What is needed is a faithful transcription of all the data below, pictures excluded.
── Data section ──
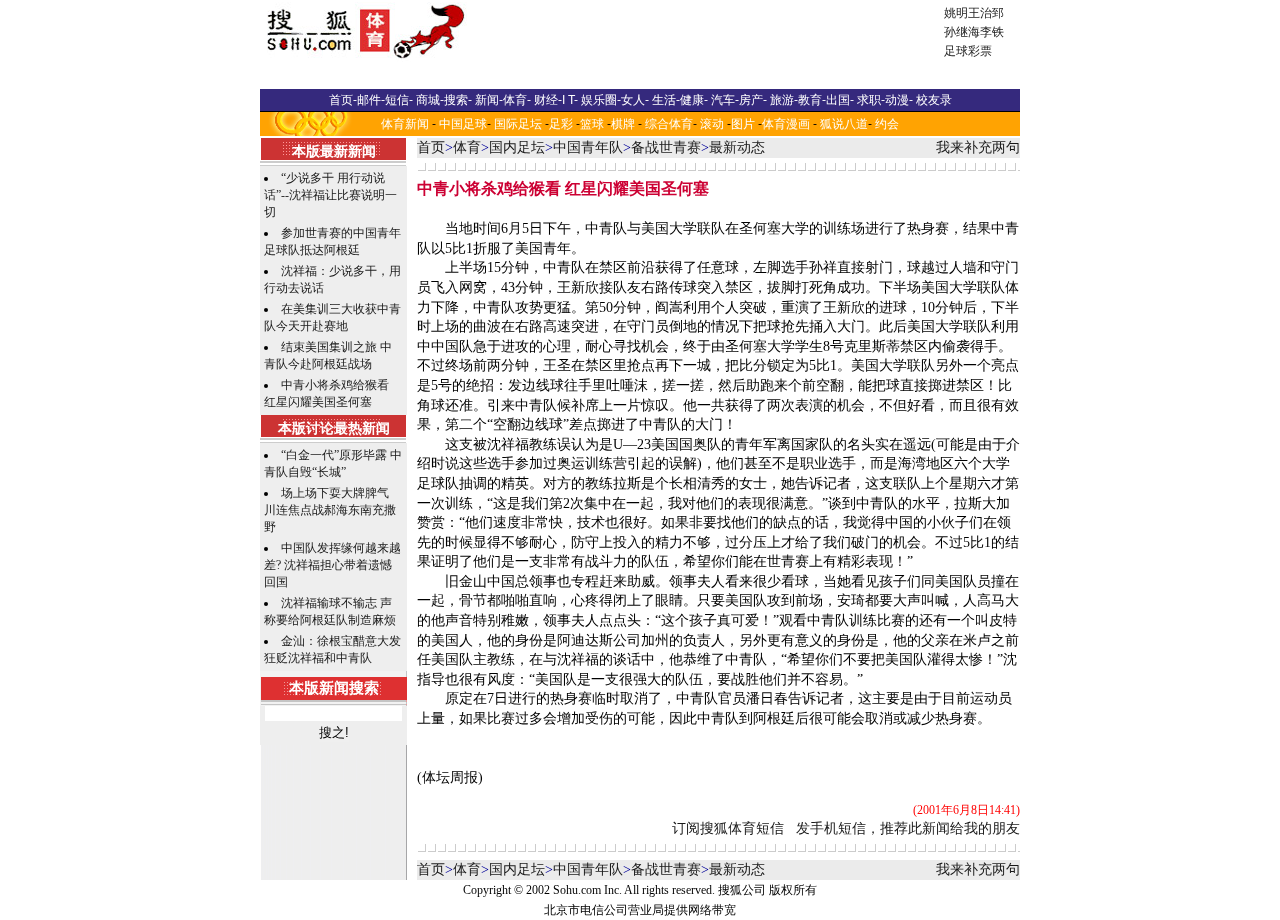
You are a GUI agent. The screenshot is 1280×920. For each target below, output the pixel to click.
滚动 (712, 124)
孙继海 (962, 32)
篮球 (592, 124)
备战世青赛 (666, 147)
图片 (743, 124)
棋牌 (623, 124)
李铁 (992, 32)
───
**Task answer**.
You are a GUI agent. The screenshot is 1280×920. For each target below, output the pixel to click.
滚动 (712, 124)
孙继海 (962, 32)
篮球 (592, 124)
备战世青赛 (666, 147)
图片 (743, 124)
棋牌 (623, 124)
李铁 (992, 32)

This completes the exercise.